## PASSAGE PROVIDED
=-=-=-=-=
On 2011-06-03 05:09, Greg Wooledge wrote:
Oh, look, there's more!
[...]
See? Both tr(1) and ls(1) do it too!
Right; forgot about ls (because "alias ls='LC_COLLATE=C ls'" has been in
my .bashrc for so long that I completely forgot it was there :) ), and
didn't think to try tr -- but tr appears to be case-sensitive under all
locales for me, though.
And yours looks broken -- how does
echo Hello World | tr A-Z a-z
result in a bunch of non-ASCII characters? (That's how it looked when it
got here, at any rate -- maybe one of our mail servers did something.)
Even grep, whose man page says it obeys LC_COLLATE and the locale,
actually has [a-c] equivalent to [abc] on all locales. Someone must have
snuck in and fixed it.
You must live in a strange and peculiar world.
imadev:~/qwerty$ type grep
grep is hashed (/usr/bin/grep)
imadev:~/qwerty$ echo 'brown cow' | grep '[A-C]'
brown cow
imadev:~/qwerty$ echo 'BROWN COW' | grep '[a-c]'
BROWN COW
Is every single bit of your knowledge born out of familiarity with just
ONE operating system with weird extensions?
I tried this on a few systems with different distros on them. The only
non-Linux systems I have access to are running things so old that they
only have the C locale, so I can't be sure about them. (For instance,
the only Solaris system I can get at doesn't support unicode at all.)
Here are a couple:
[c69:~]$ uname -sr
Linux 2.6.32-31-generic
[c69:~]$ type grep
grep is /bin/grep
[c69:~]$ locale | grep LC_COLLATE
LC_COLLATE="en_US.UTF-8"
[c69:~]$ echo 'brown cow' | grep '[A-C]'
[c69:~]$ echo 'BROWN COW' | grep '[a-c]'
[c69:~]$
u-elive ~(0)$ uname -sr
Linux 2.6.32-26-generic
u-elive ~(0)$ locale | grep LC_COL
LC_COLLATE="en_US.UTF-8"
=-=-=-=-=
## A run of records
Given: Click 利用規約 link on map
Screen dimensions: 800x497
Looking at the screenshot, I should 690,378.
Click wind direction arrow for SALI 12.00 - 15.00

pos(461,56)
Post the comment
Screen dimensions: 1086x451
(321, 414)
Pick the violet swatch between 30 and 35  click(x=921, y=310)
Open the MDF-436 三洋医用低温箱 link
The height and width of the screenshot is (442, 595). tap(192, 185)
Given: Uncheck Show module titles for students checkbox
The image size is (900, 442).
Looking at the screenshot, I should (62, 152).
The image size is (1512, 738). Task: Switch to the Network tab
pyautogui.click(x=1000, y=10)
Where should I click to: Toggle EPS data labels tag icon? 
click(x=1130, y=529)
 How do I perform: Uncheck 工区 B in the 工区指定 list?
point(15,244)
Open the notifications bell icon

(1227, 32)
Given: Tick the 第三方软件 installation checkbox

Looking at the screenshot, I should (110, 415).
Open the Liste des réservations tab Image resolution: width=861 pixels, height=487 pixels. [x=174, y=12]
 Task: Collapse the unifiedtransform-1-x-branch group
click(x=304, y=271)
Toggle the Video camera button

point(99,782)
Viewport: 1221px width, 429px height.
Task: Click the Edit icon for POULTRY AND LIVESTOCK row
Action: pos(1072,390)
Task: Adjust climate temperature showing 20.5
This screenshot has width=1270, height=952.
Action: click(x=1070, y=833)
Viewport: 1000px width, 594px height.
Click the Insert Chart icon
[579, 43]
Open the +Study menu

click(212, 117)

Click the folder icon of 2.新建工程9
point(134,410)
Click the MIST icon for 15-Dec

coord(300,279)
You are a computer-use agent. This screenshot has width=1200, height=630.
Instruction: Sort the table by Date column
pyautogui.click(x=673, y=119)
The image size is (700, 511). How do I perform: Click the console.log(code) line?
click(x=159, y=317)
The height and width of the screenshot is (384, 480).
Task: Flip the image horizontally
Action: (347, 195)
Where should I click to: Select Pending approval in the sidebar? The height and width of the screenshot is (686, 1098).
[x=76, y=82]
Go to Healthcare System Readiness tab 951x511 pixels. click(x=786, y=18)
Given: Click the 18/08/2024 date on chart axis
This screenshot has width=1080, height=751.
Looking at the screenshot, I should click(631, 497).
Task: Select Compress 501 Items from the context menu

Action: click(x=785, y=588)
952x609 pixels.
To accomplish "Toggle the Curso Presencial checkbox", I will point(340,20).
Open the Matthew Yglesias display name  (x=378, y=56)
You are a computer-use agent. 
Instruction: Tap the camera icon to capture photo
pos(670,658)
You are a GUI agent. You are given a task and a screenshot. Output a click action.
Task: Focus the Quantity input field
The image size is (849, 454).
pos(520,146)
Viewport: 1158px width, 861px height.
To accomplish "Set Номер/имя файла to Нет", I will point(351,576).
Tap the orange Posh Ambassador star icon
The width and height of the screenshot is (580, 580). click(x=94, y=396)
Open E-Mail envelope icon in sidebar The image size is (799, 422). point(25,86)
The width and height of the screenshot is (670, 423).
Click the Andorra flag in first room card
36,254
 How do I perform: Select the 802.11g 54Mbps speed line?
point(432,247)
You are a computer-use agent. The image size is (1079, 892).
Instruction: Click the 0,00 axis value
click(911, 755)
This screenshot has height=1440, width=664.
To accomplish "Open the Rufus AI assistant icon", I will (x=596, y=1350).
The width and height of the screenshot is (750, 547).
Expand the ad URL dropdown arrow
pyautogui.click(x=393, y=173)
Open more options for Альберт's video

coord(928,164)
=-=-=-=-=
## CHALLENGES
1 > In the thread about grep and locale collation, what alias has the writer kept in .bashrc for so long that it was forgotten?
2 > Extend the thread about grep and locale collation, picking up right after its final line.

## WRITTEN RESPONSES
1 > alias ls='LC_COLLATE=C ls'

2 >
u-elive ~(0)$ type grep
grep is /bin/grep
u-elive ~(0)$ echo 'brown cow' | grep '[A-C]'
u-elive ~(0)$ echo 'BROWN COW' | grep '[a-c]'
u-elive ~(0)$
The university used to have a big AIX system, but again, I think it was
a version from before the days of unicode locales. Maybe grep working as
expected is a Linux thing?
And if so, then you're right about me living in a "strange and peculiar
world" -- it's the world of people and organizations too poor to afford
proprietary Unices; one would never see HP-UX in a world like that when
there are cheaper alternatives. I'll spin up some BSD's in a virtual
machine and check those later -- anything else I should try?
You ought to report the bug in your vendor's grep(1) implementation, if
it is actually broken as you describe.
And no, I'm going to keep very quiet about this "bug" in grep -- because
it's working the way I want/expect it to, and it'll doubtless break
many, many shell scripts and cause data loss for a fair number of people
if it were fixed :)
~Felix.